CBS All Access, the network’s stand-alone streaming service, runs $5.99 a month with limited commercials, and $9.99 a month with no commercials, and I am not going to pay that for a bunch of damn Big Bang Theory and NCIS reruns. There are not enough Blue Blood episodes in the world to convince me.
Wait? You can stream the CBS NFL games now?
No. I don’t care. NO. If I want to watch the game, I”ll just turn on my TV and watch it for free. Besides, one of the only good things going for All Access was the fact that Bryan Fuller was behind its Star Trek reboot. He bailed, so I’m out!
What’s that? The new Star Trek stars Michelle Yeoh, Anthony Rapp, Doug Jones and Sasha from The Walking Dead, Sonequa Martin-Green?

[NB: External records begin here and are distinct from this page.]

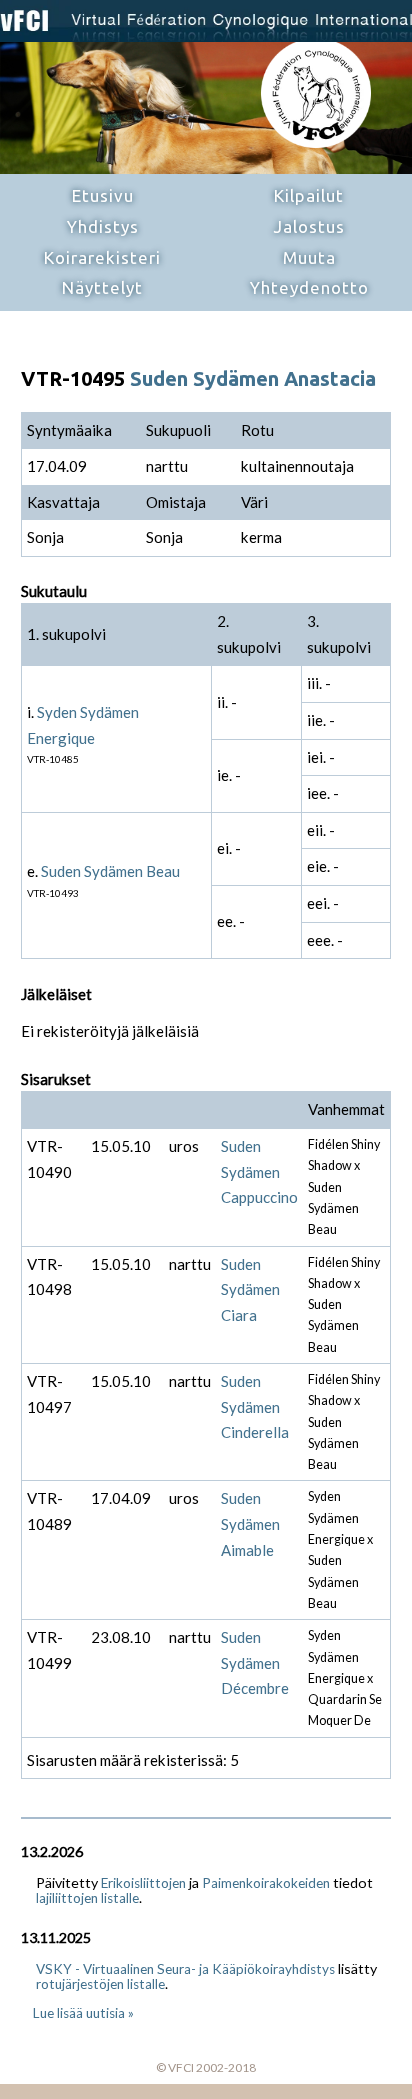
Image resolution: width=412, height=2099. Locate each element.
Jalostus (309, 226)
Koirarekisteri (102, 257)
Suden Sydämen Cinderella (255, 1406)
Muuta (309, 257)
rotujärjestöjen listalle (100, 1984)
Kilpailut (309, 195)
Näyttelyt (102, 287)
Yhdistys (103, 226)
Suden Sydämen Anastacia (253, 378)
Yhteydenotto (309, 287)
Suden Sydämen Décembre (255, 1662)
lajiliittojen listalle (87, 1898)
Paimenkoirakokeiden (266, 1883)
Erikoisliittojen (143, 1883)
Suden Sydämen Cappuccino (259, 1171)
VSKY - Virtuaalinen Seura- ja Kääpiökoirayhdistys (185, 1969)
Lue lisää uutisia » (83, 2013)
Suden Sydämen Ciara (250, 1289)
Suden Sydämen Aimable (250, 1523)
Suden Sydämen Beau (110, 871)
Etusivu (103, 195)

Don’t tease me with Sonequa, y’all. You see that image of her there? You know why she was holding a gun in that spot? Because she was pregnant that season, and she spent much of the season holding huge guns over her stomach area. That’s bad ass.
But no, it’s not going to work. I’m not going to subscribe to … huh? Rose Leslie is going to play the lesbian goddaughter to motherfucking Christine Baranski in a Good Wife spin-off that also stars the woman with the coolest name in television, Cush Jumbo?
PICS OR IT DIDN’T HAPPE …
Oh fuck you, CBS. I’m in.
I heard that last season of Survivor was amazing, so I can catch up on that, too, I guess.